■ Required work
#1 In the forum thread on skydiver terminal velocity, what happens to the terminal velocity when a skydiver spreads the arms out?
#2 List the usernames of everyone who posts in the forum thread on skydiver terminal velocity.
#3 Reproduce the passage of the forum thread on skydiver terminal velocity from "as your speed" up to and including "http://en.wikipedia.org/wiki/Drag_(physics )".

■ Document extract
Skydiver accelerates towards the ground at at 9.81ms ^-2

[jimmer]

Hi,


A skydiver accelerates towards the ground at at 9.81ms ^-2. At the instant that je leaves the aeroplane.
A) The skydiver opens his parachute. Explain why he reaches a terminal velocity shortly afterwards.

If you could help with that question be very greatful
Thanks in advance
JImmer

 

[Molydood]

terminal velocity occurs when your upward forces (due to air friction and dependant on your speed and surface area) equal your downward accelerative forces (due to gravity)
as your speed or surface area increase, so do your upward (decelerative) forces
opening a 'chute increases air resistance and thus upward force, and thus equalising the upward and downward forces sooner than if you were falling without a 'chute

in a nutshell, terminal velocity for a parachute+man is much lower than terminal velocity for a man without parachute, hence you reach that speed sooner (you could even already be at the 'chute+man terminal velocity when your 'chute opens)

 

[Bob S]

High velocity air drag is turbulent drag (high Reynolds number) so the upward drag force is proportional to the square of velocity, and determines the terminal velocity (when upward and downward forces are equal). See
http://en.wikipedia.org/wiki/Drag_(physics )
When a skydiver spreads his/her arms out, the drag increases and the terminal velocity decreases.
Bob S

Data entries
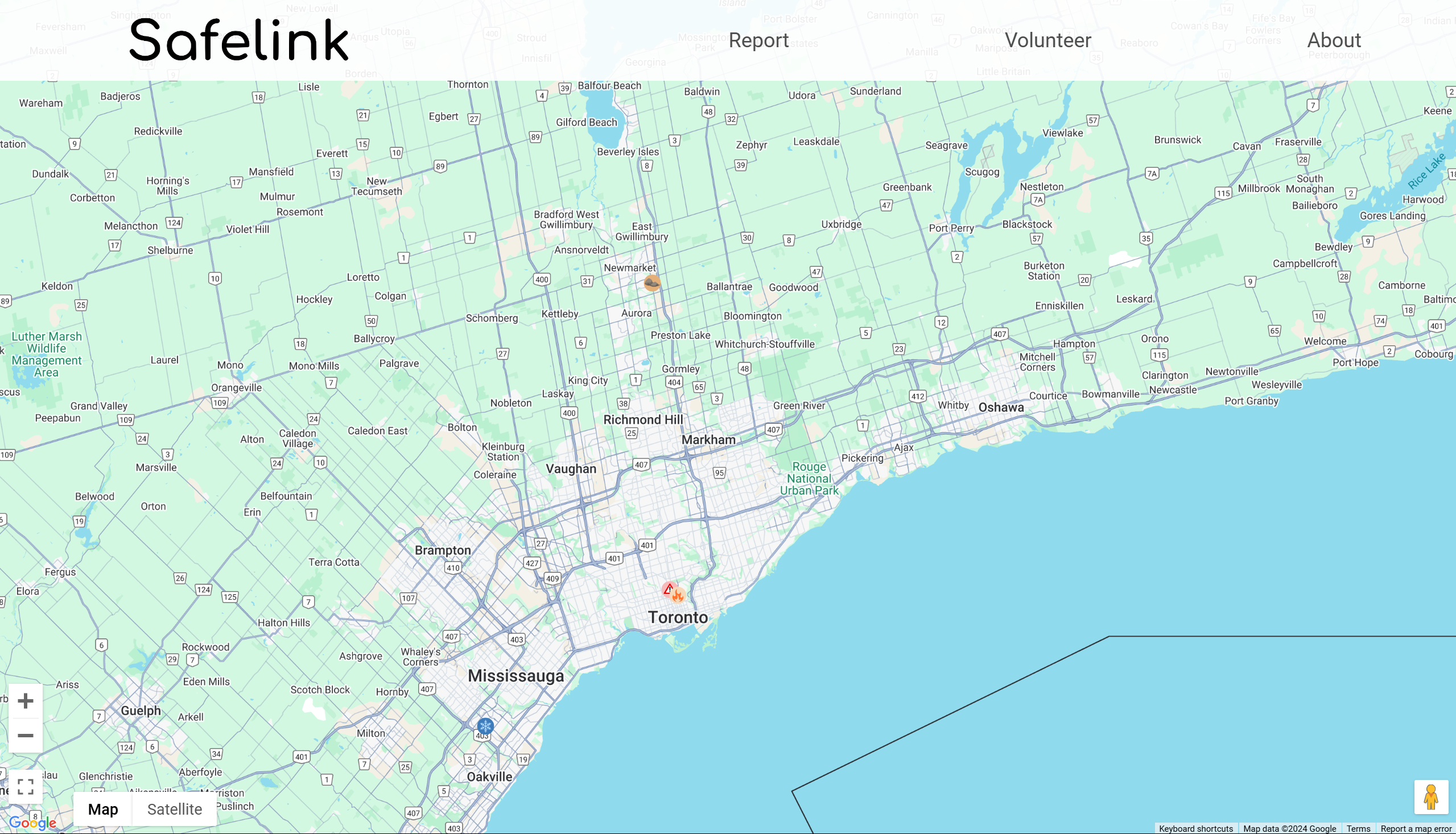Screen dimensions: 1456x834
Task: Open the Report page
Action: coord(758,40)
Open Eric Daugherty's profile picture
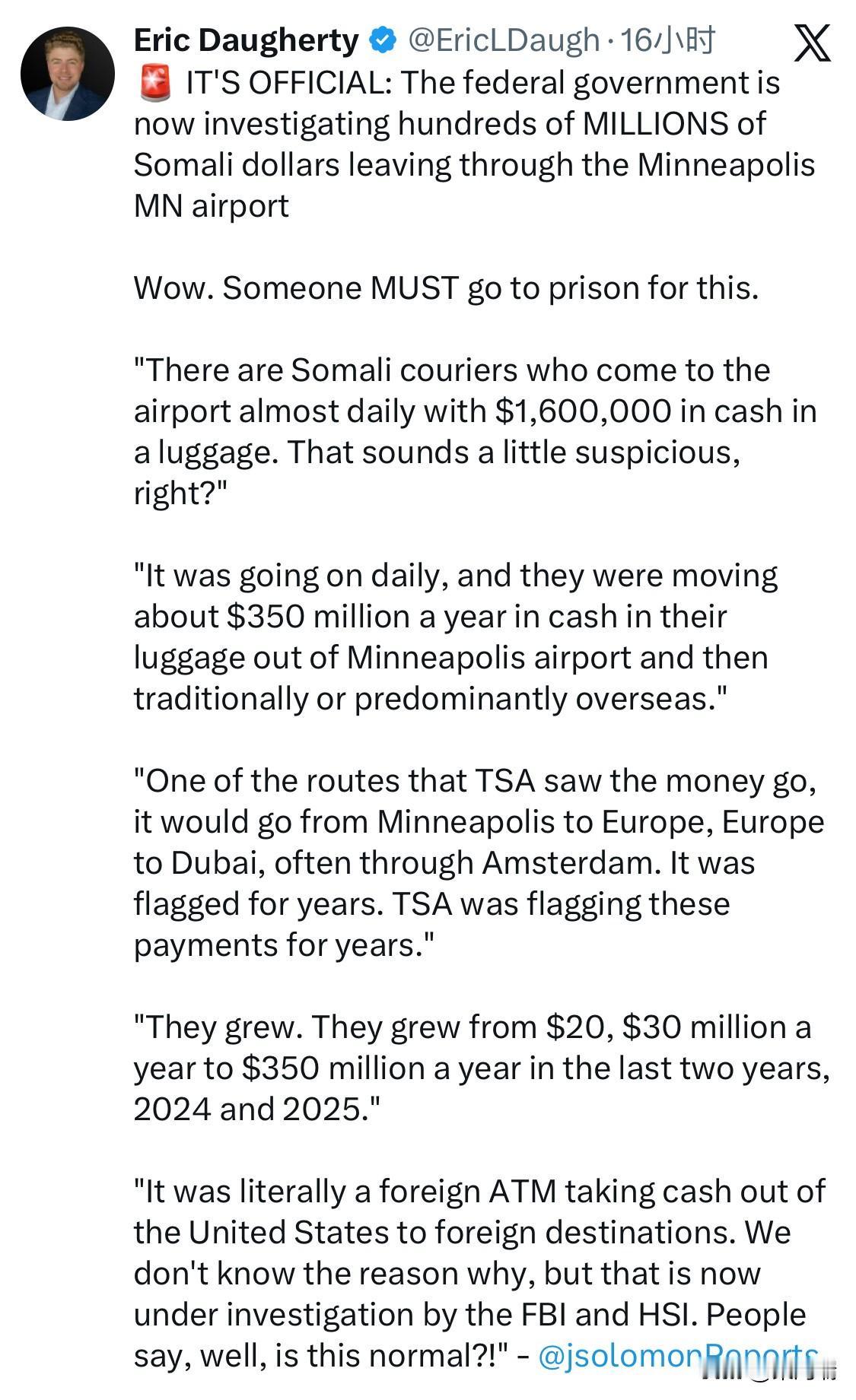This screenshot has width=856, height=1400. [68, 74]
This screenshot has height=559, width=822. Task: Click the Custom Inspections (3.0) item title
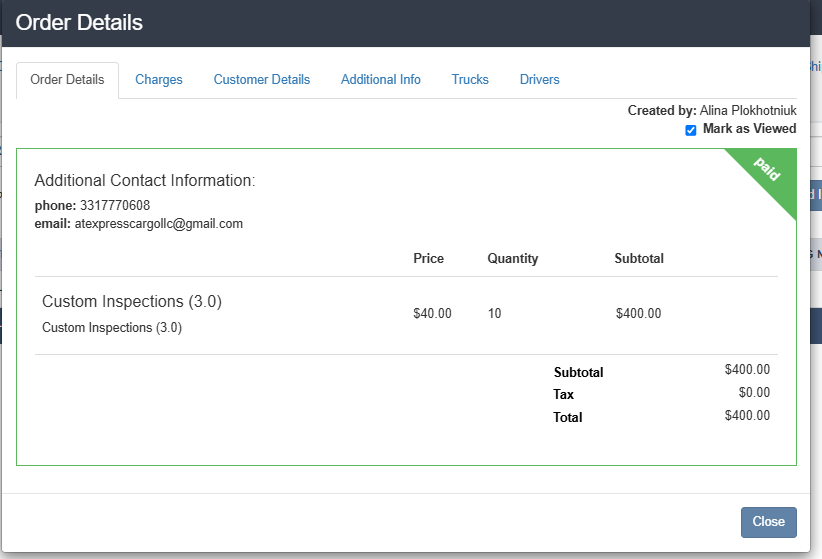pyautogui.click(x=132, y=302)
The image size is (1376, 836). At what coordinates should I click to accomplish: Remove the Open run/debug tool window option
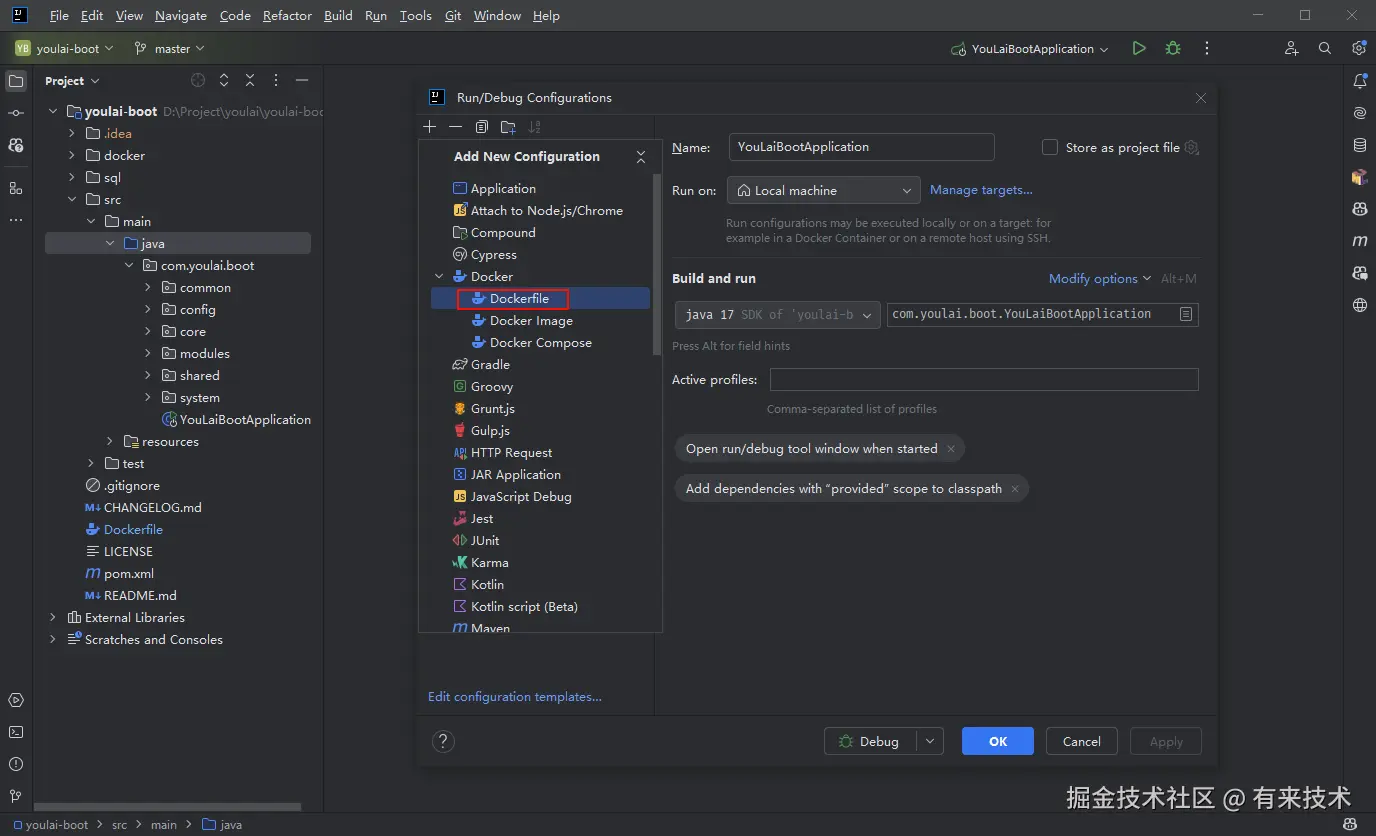point(951,449)
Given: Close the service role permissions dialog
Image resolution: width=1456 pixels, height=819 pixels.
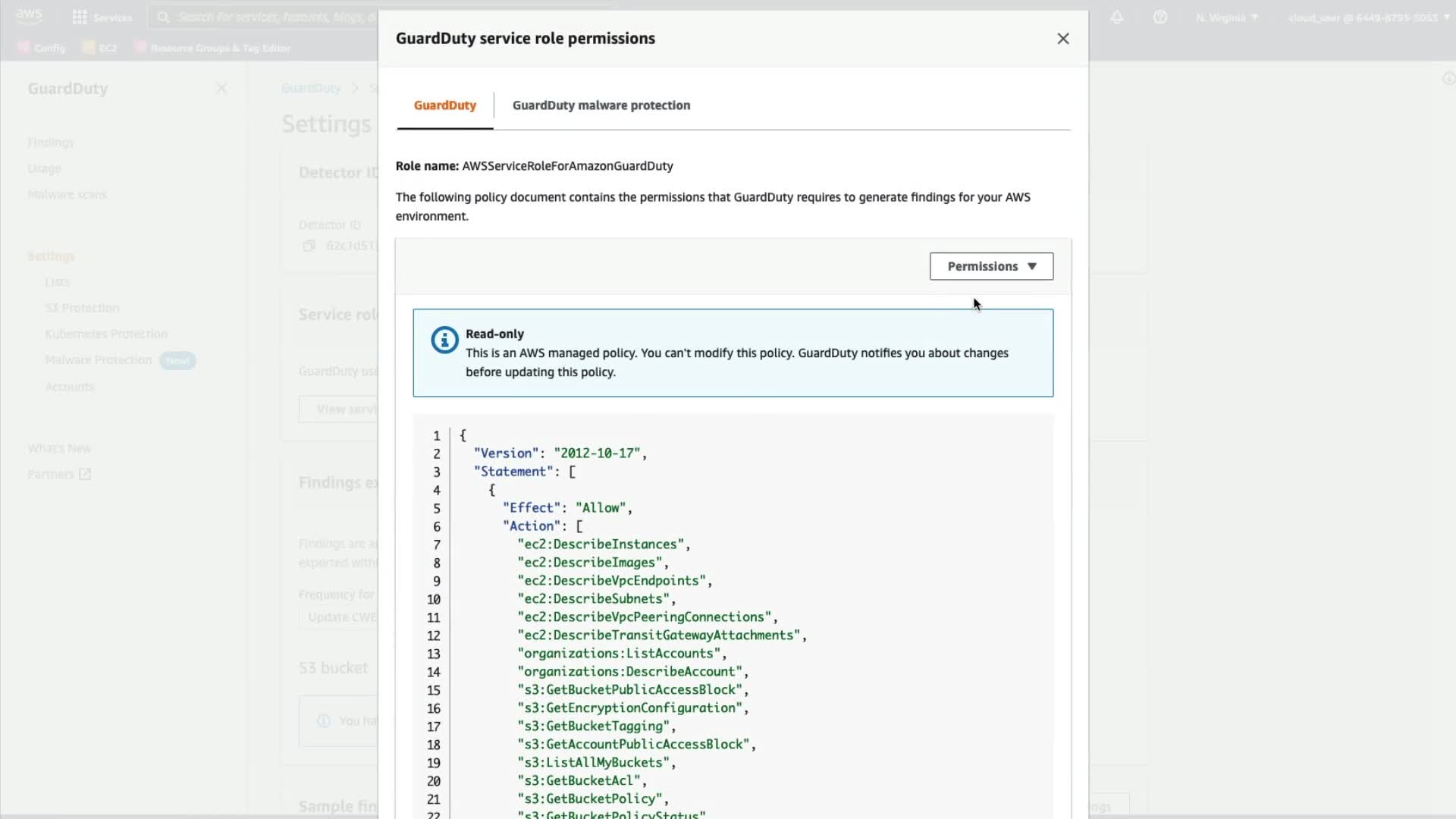Looking at the screenshot, I should (x=1062, y=39).
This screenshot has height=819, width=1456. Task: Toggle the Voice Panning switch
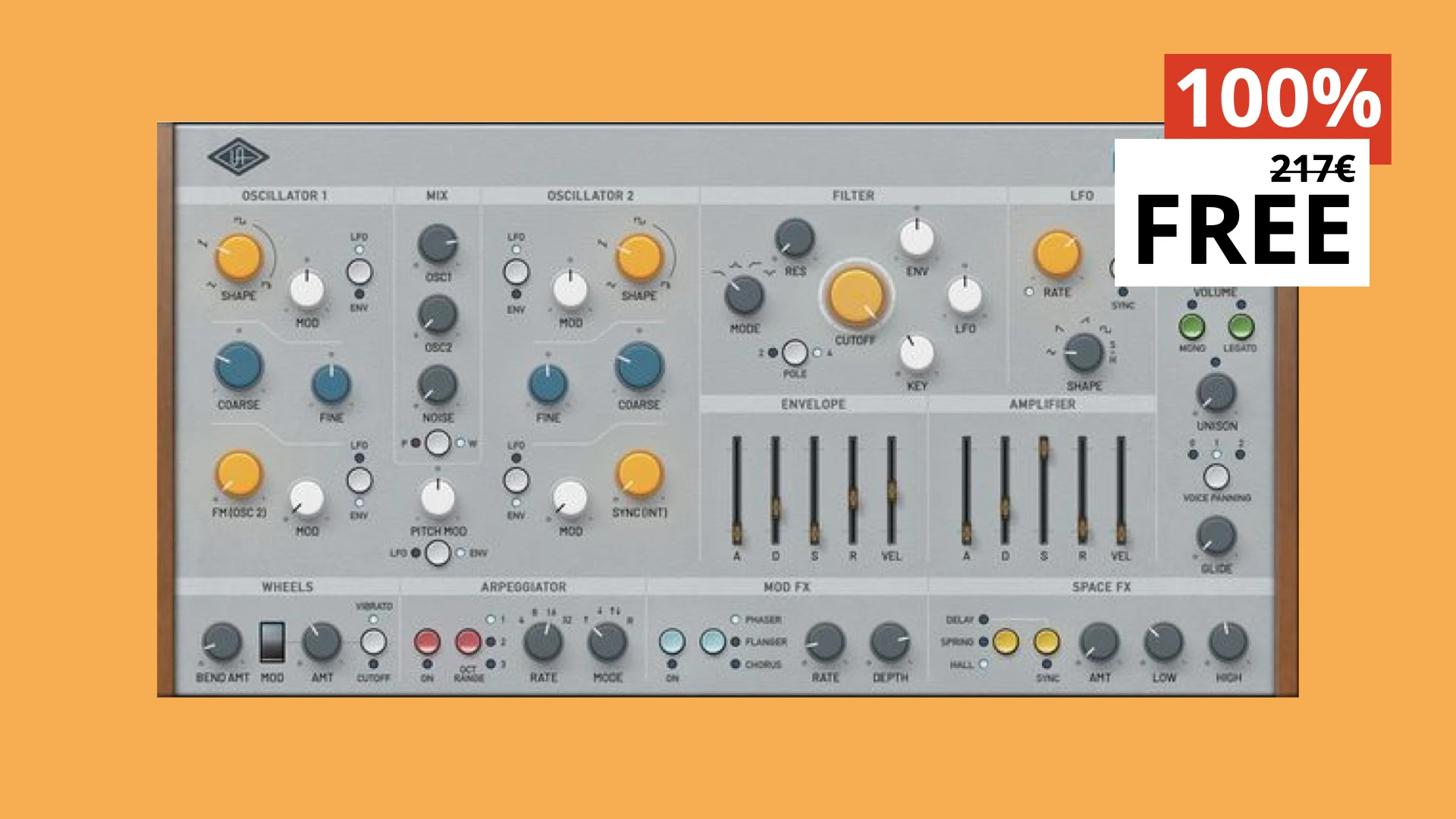pos(1216,476)
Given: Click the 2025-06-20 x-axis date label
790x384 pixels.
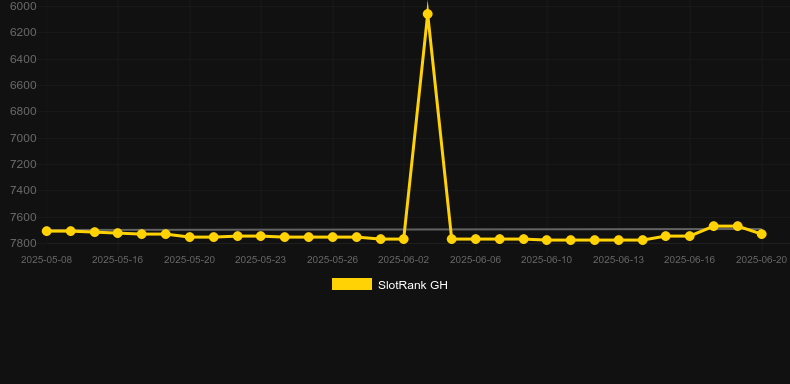Looking at the screenshot, I should (x=761, y=260).
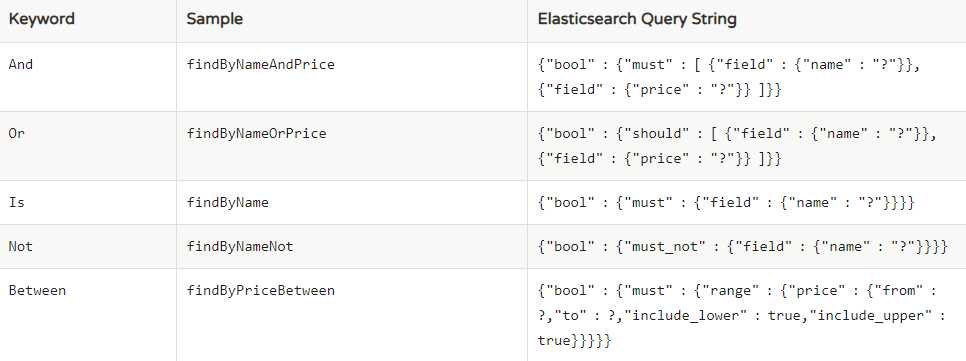Click the findByNameOrPrice sample text

tap(256, 133)
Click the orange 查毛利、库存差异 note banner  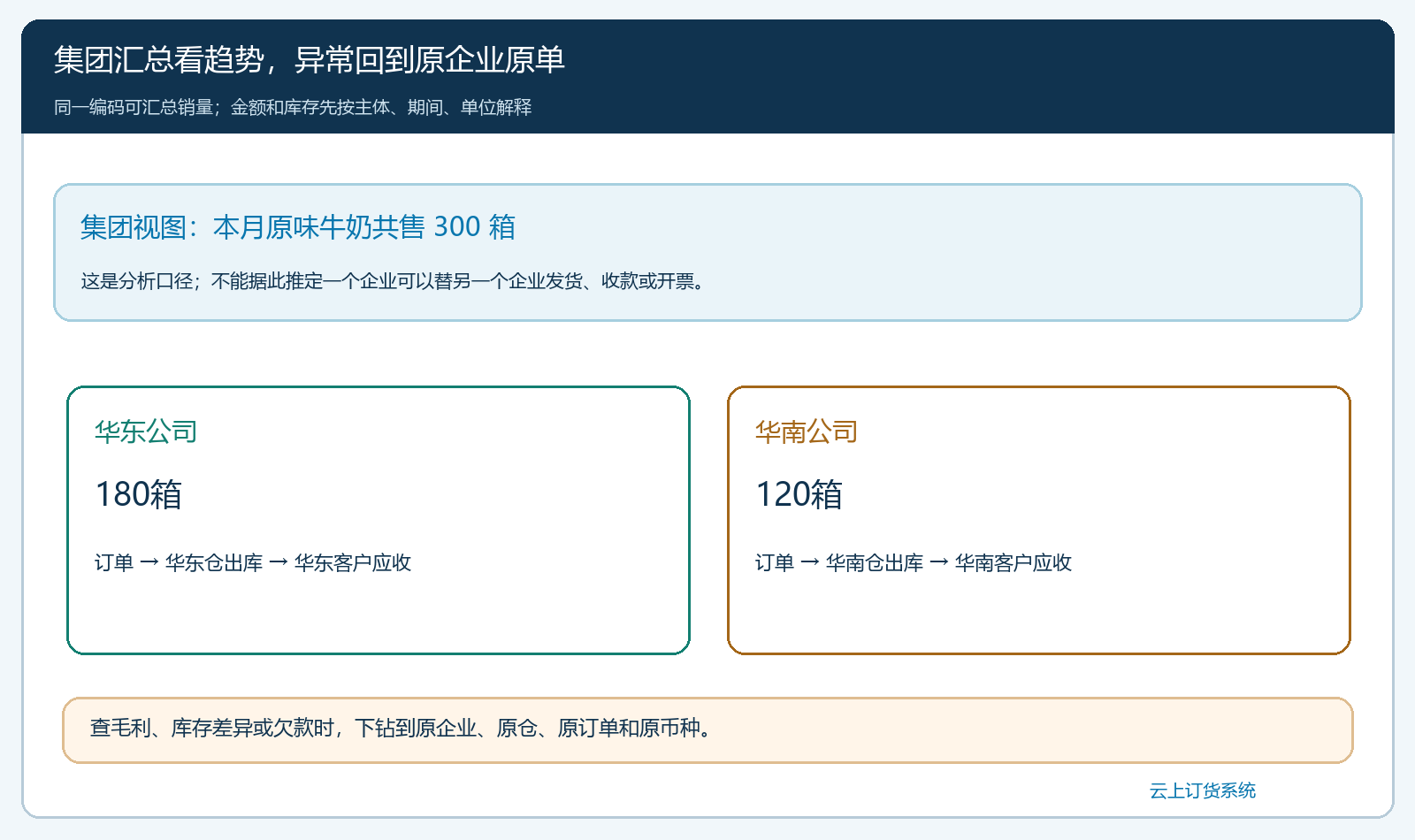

■ Solutions in order
#1 The drag increases and the terminal velocity decreases.

#2 jimmer, Molydood, Bob S

#3
as your speed or surface area increase, so do your upward (decelerative) forces
opening a 'chute increases air resistance and thus upward force, and thus equalising the upward and downward forces sooner than if you were falling without a 'chute

in a nutshell, terminal velocity for a parachute+man is much lower than terminal velocity for a man without parachute, hence you reach that speed sooner (you could even already be at the 'chute+man terminal velocity when your 'chute opens)

 

[Bob S]

High velocity air drag is turbulent drag (high Reynolds number) so the upward drag force is proportional to the square of velocity, and determines the terminal velocity (when upward and downward forces are equal). See
http://en.wikipedia.org/wiki/Drag_(physics )